Der letzte Verpflegungspunkt: Nur noch 11 km bis zum Ziel. Vermeintlich nahe, aber, es lag ja noch der Abstieg vor mir.
Ganz langsam, es ging ja nur noch darum zu finishen – oder?. Leider nein. Ohne Energiereserven, nassgeschwitzt, bekleidet mit einem Funktionsshirt, einer Laufjacke und kurzer Hose bleibt man nur warm, wenn man in Bewegung ist. Meine „Kampfgeschwindigkeit“ war zu gering!
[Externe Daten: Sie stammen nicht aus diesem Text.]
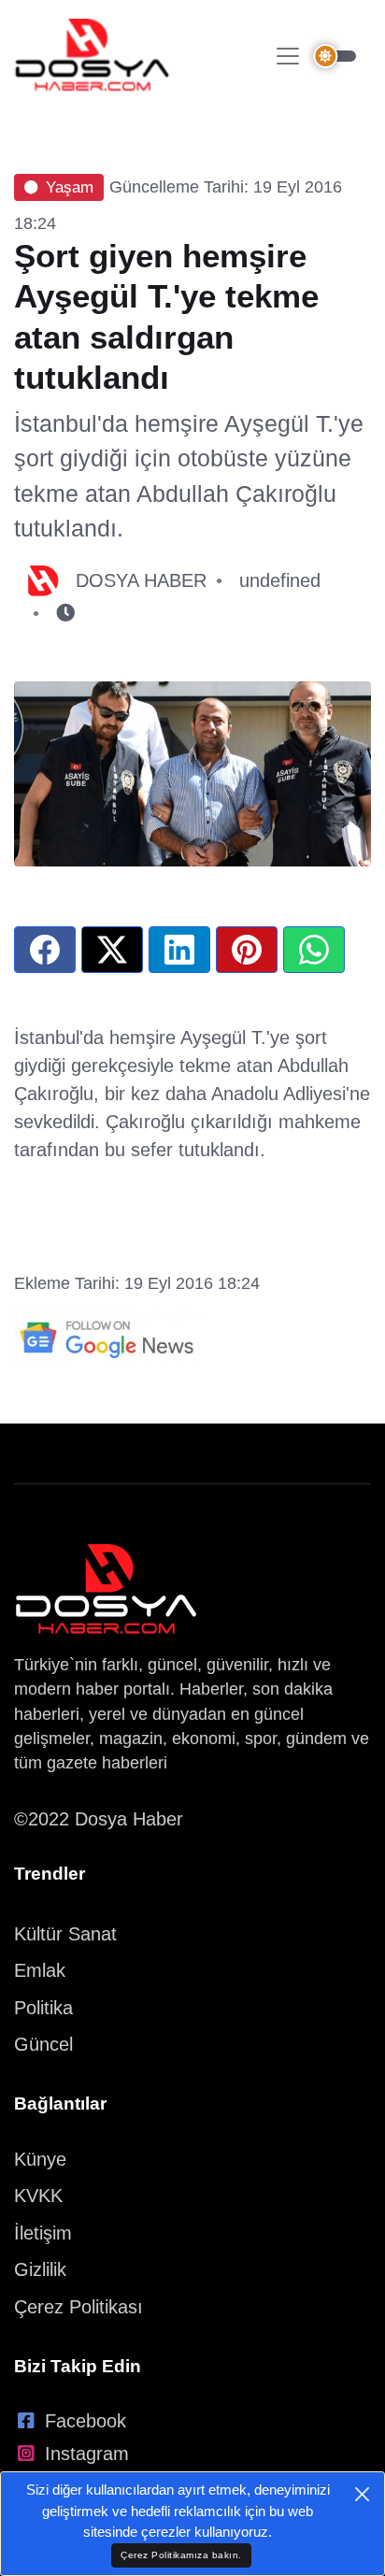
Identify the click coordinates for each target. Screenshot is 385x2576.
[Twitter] (112, 949)
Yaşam (69, 187)
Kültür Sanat (65, 1934)
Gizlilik (40, 2269)
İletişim (43, 2233)
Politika (43, 2007)
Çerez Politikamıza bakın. (181, 2555)
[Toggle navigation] (288, 56)
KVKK (38, 2195)
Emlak (39, 1970)
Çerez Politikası (78, 2307)
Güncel (43, 2044)
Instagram (87, 2453)
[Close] (362, 2494)
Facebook (85, 2421)
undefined (280, 580)
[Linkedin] (179, 949)
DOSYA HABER (141, 580)
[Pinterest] (247, 949)
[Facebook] (45, 949)
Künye (40, 2159)
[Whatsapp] (314, 949)
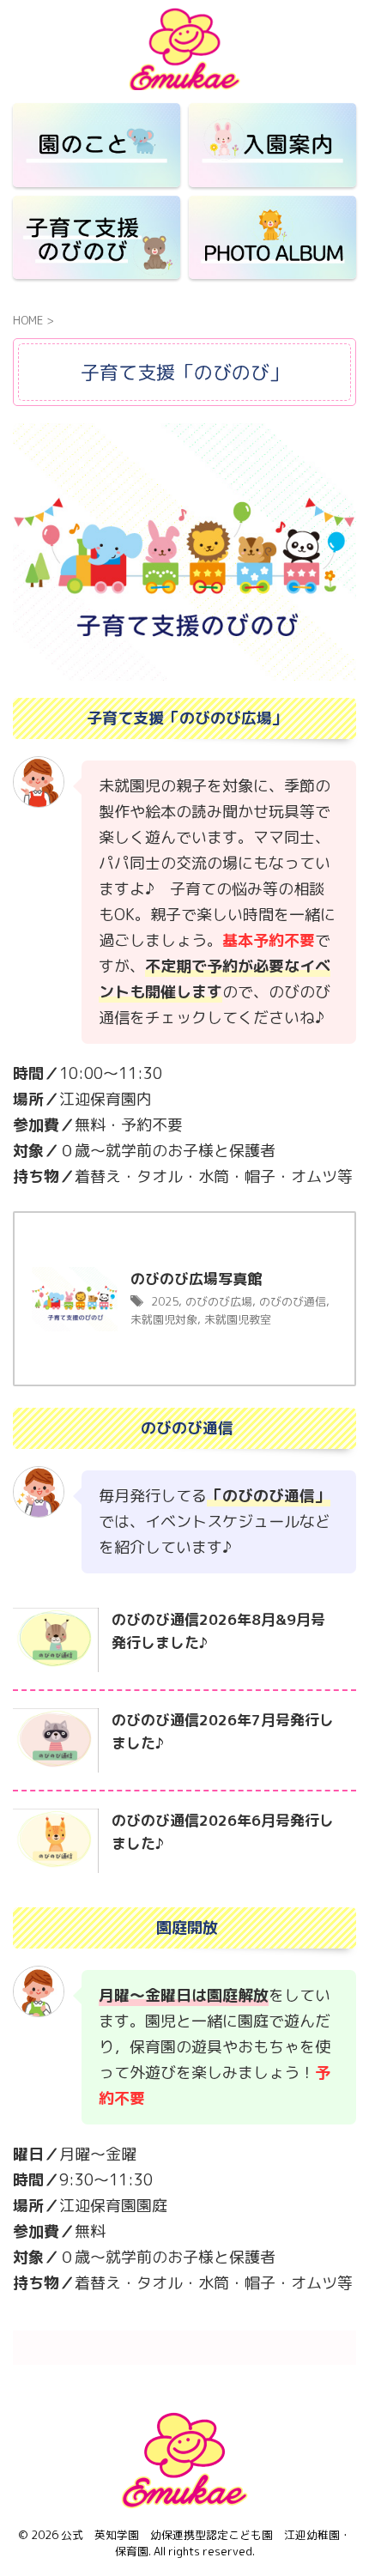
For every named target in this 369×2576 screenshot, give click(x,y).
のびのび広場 (218, 1301)
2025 (164, 1301)
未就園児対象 (163, 1319)
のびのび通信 (292, 1301)
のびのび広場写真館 (203, 1278)
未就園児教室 (237, 1319)
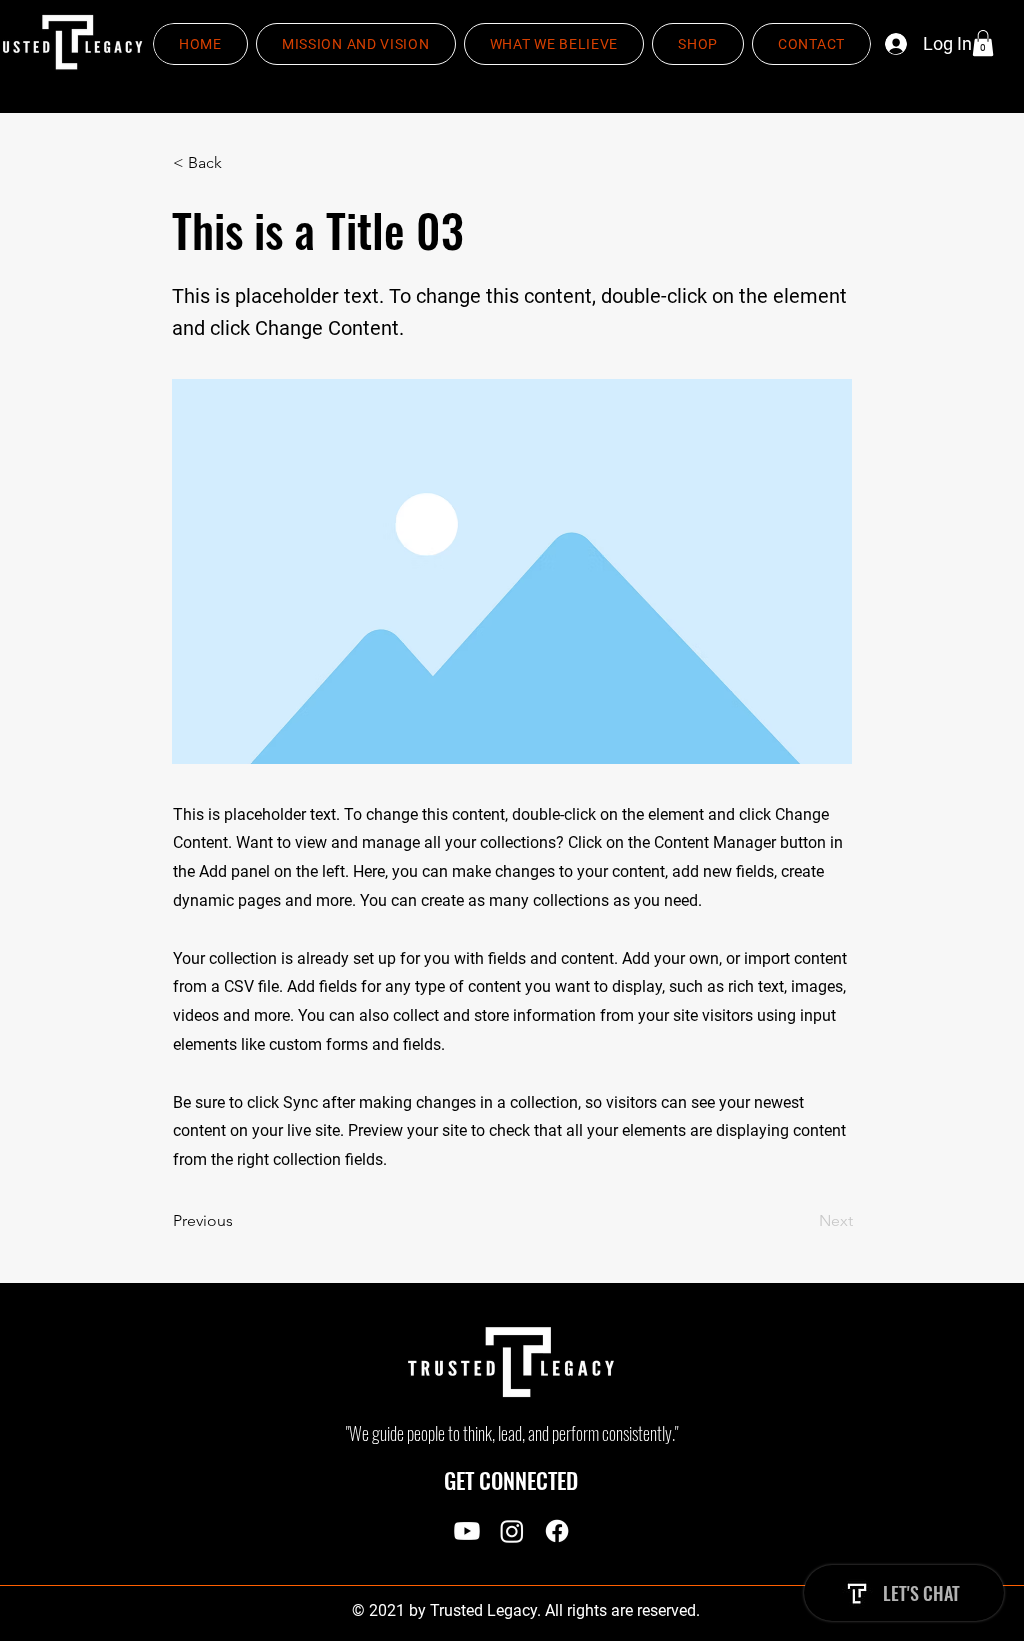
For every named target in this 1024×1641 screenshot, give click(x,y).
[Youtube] (467, 1531)
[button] (983, 43)
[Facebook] (557, 1531)
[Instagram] (512, 1531)
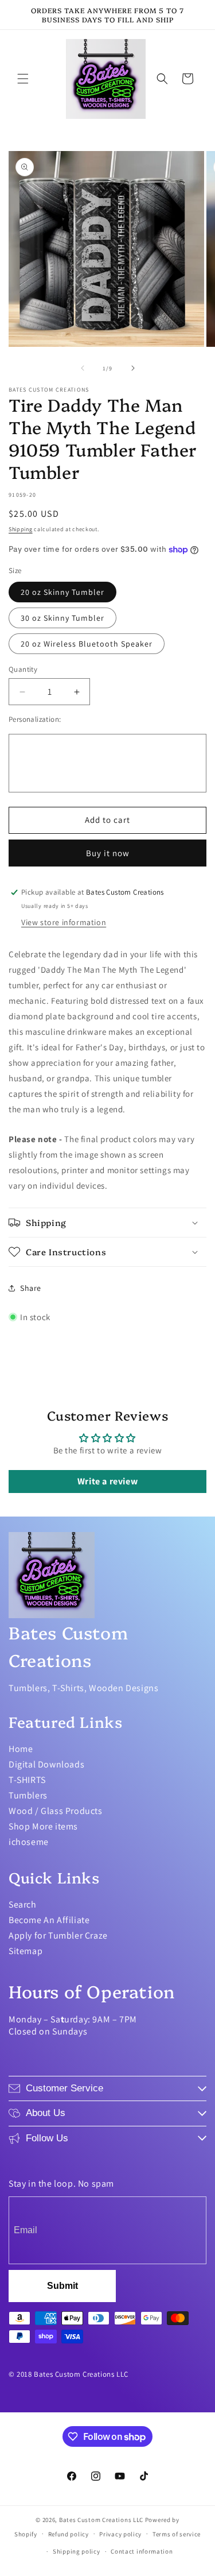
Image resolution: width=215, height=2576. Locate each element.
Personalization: (35, 719)
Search (23, 1904)
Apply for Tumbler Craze (58, 1935)
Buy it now (108, 853)
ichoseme (29, 1842)
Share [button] (30, 1288)
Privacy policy (120, 2534)
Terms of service (177, 2534)
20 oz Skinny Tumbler (62, 592)
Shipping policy (76, 2551)
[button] (23, 78)
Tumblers (28, 1795)
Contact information (142, 2551)
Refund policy (68, 2534)
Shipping (21, 529)
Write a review (107, 1481)
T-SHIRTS (27, 1780)
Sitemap (25, 1951)
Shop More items (43, 1826)
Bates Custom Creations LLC (102, 2520)
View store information (63, 922)
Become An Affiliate (49, 1920)
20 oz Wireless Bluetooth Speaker (87, 644)
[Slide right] (133, 368)
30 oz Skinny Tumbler (62, 618)
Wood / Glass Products (56, 1811)
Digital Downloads (46, 1764)
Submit (62, 2286)
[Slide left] (82, 368)
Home (21, 1749)
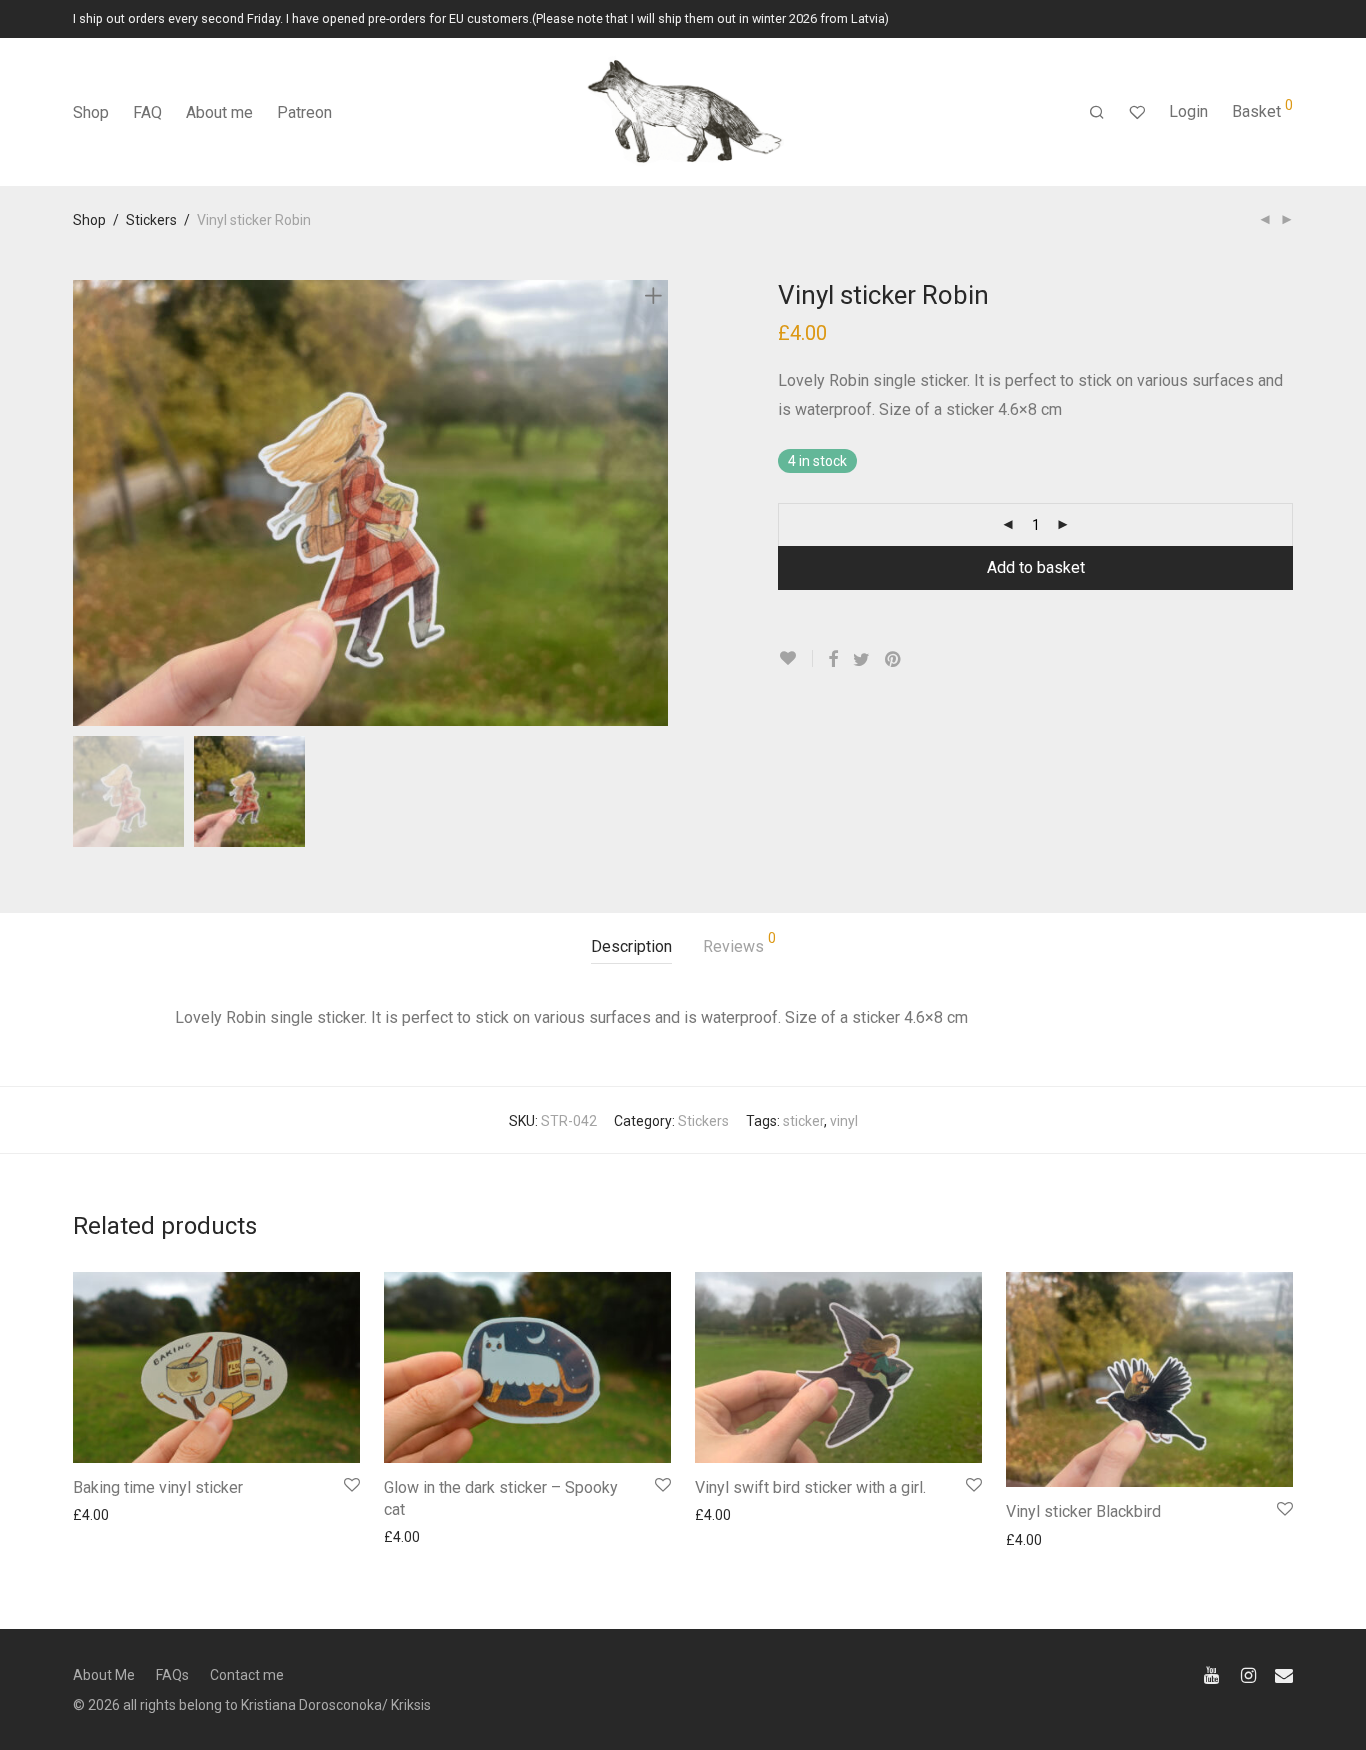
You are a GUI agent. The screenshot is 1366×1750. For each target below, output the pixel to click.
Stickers (151, 220)
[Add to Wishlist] (795, 658)
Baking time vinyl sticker (158, 1487)
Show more (99, 1514)
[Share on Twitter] (861, 660)
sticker (803, 1121)
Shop (91, 112)
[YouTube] (1213, 1674)
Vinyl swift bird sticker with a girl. (810, 1487)
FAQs (172, 1675)
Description (631, 946)
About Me (104, 1675)
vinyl (844, 1121)
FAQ (147, 112)
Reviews (739, 943)
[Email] (1284, 1674)
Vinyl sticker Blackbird (1083, 1511)
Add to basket (1036, 567)
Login (1188, 111)
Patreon (304, 112)
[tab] (631, 947)
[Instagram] (1248, 1674)
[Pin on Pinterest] (894, 660)
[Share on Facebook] (833, 660)
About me (219, 112)
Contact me (247, 1675)
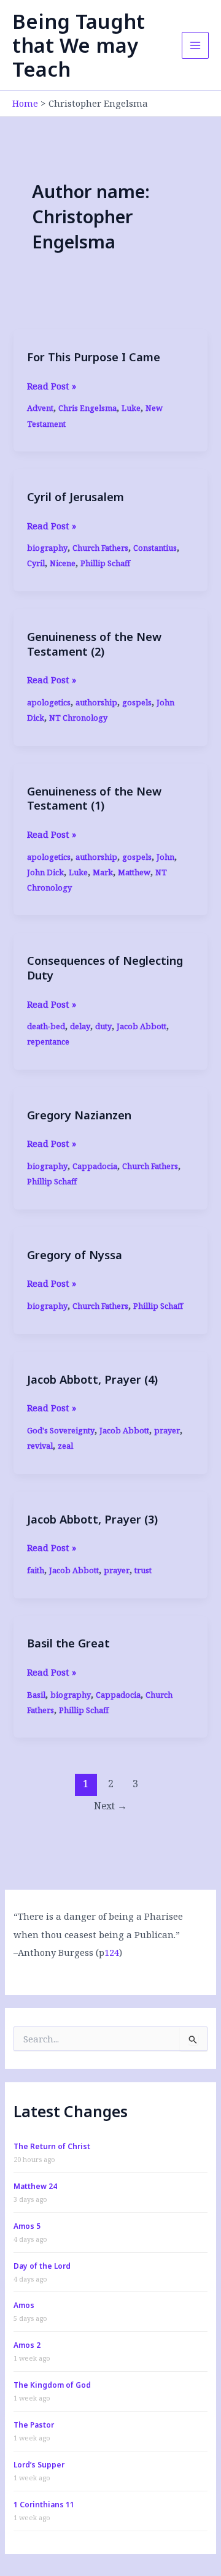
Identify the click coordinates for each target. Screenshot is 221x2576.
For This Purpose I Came (93, 357)
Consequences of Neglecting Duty (105, 968)
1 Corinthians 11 (44, 2504)
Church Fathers (100, 547)
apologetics (49, 702)
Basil (36, 1694)
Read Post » (51, 386)
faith (35, 1570)
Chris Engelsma (87, 407)
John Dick (45, 872)
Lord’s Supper (39, 2464)
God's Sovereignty (61, 1430)
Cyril (36, 563)
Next (110, 1805)
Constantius (155, 547)
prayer (167, 1430)
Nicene (63, 563)
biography (47, 547)
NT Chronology (78, 717)
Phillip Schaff (105, 563)
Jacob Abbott (141, 1026)
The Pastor (34, 2425)
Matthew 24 (35, 2186)
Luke (131, 407)
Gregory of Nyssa (74, 1255)
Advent (40, 407)
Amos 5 (27, 2226)
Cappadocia (94, 1165)
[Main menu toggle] (195, 45)
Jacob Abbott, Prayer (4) (92, 1379)
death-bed (46, 1026)
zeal (65, 1445)
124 (111, 1952)
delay (80, 1026)
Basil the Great (68, 1643)
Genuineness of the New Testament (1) (94, 798)
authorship (96, 702)
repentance (48, 1041)
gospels (137, 702)
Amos (24, 2305)
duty (103, 1026)
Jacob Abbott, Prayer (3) (92, 1519)
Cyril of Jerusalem (75, 496)
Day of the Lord (42, 2266)
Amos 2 (27, 2345)
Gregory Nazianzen (79, 1115)
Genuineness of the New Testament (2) (94, 644)
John (165, 856)
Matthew (134, 872)
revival (40, 1445)
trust (143, 1570)
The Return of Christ (52, 2146)
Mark (103, 872)
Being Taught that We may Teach (78, 45)
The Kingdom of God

Also mit letzten Kräften einen Rhythmus finden, der mich wohlbehalten ins Ziel bringt! Nach weiteren 2 Stunden und 10 Minuten(!) hatte ich auch die letzten 11 km bezwungen.
Um 23.35 Uhr habe ich die Ziellinie überschritten! Meine Pulsuhr zeigte: 117 km; 16:34:01 Stunden; 3.200 Höhenmeter (und auch runter!). Runde 1: 6,5 Stunden; Runde 2: 10 Stunden!
Mit mir haben noch weitere 50 Läufer die zweite Runde absolviert und 15 von denen sind sogar noch eine dritte Runde (= 100 Meilen) gelaufen.
Die Zieleinlaufzeiten lagen bei den zwei Runden zwischen 11:44:36 Stunden und 22:18:37 Stunden.
Fazit
Trotz der geschilderten Herausforderungen war der Lauf ein Erlebnis. Ich habe sehr viel daraus gelernt.
Dennoch dürfen solche „Unternehmungen“ nicht spontan erfolgen. Das Besondere z.B. an meinem Ironman war, dass der Wettkampf letztendlich nur der krönende Anschluss des gesamten Projektes war. Die Vorbereitungsphase gehört dazu und das hat das „Besondere“ ausgemacht.
Der Wienerwald Ultra Trail hätte es verdient ein Saison –Highlight zu sein und keine Aktion in „geheimer“ Mission. Der UTMB ist (noch) kein sportliches Ziel für mich, er ist eine Nummer zu groß – diese Klarheit hat mir der Wienerwald Ultra Trail gegeben.
Die Rückfahrt im ICE (mit Sitzplatzreservierung) war wunderbar entspannend. Ich konnte die Füße ausstrecken, gut schlafen und viel lesen.